We had a very special field trip today. The mother of Zahra’s best friend is an entomologist who works and studies at McGill’s Faculty of Environmental Science. Since we had been studying insects, I asked Stéphanie if she would consider coming to our house to do a presentation to a small group of children (seeking out the experts!). She replied that she could do even better: give us a private tour of the Lyman Museum. Closed to the public, it houses the second-largest insect collection in Canada. Of course, we jumped on that opportunity!
Stéphanie has also written a book that Zahra has read cover to cover. Between that and the work we’ve done this term, I was pleased to see, during the visit, how much information about insects Zahra has retained. Noah, too, asked insightful questions; and even Leila remembered the three body parts of insects.

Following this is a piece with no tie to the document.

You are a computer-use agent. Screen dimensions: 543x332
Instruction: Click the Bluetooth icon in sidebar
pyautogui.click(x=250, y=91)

All of the kids were attentive during Stéphanie’s great presentation. They laughed at her story of spending hours, as a kid, watching ants and doing experiments to see what they would eat. They took turns looking at a tiger beetle under a microscope before we headed out into the collection where Stéphanie showed us wasps and bees, beetles and butterflies. She explained about their different mouth parts and fielded an assortment of questions from the kids and parents alike.
The last part of the tour involved live insects and even a tarantula. The kids got to hold a Madagascar hissing cockroach and a millipede. Zahra was pleased to see Chili, the same tarantula that she sees when she visits her friend. We were awed by what appeared to be another tarantula but what was just, in fact, Chili’s old skin. Did you know that tarantulas molt? And when they do, they leave behind a mostly intact skin. It was very impressive.
But the showstopper was the walking stick. Stephanie made us all laugh when she explained that the walking stick’s goal in life is to make you believe it’s a stick. It spends its whole day playing the role of a stick. She took one out of the aquarium and encouraged it to walk across the floor, but it was a bit sleepy, moving one leg and then freezing in midair before being prodded to move another leg, and again freezing in midair. The kids thought it was hysterical! It eventually started moving, and each of the kids took a turn holding it.
That visit was the icing on the cake to our study of insects. Speaking of cake…
We came home for lunch and to ride bikes in the driveway. Later, after Zahra’s piano lesson, we all stayed at Kimberley’s house for my belated birthday dinner, where I was thoroughly spoiled. The kids also worked some more on their play. It’s really coming along: a beautiful project directed by these self-motivated kids. A great ending to a great day!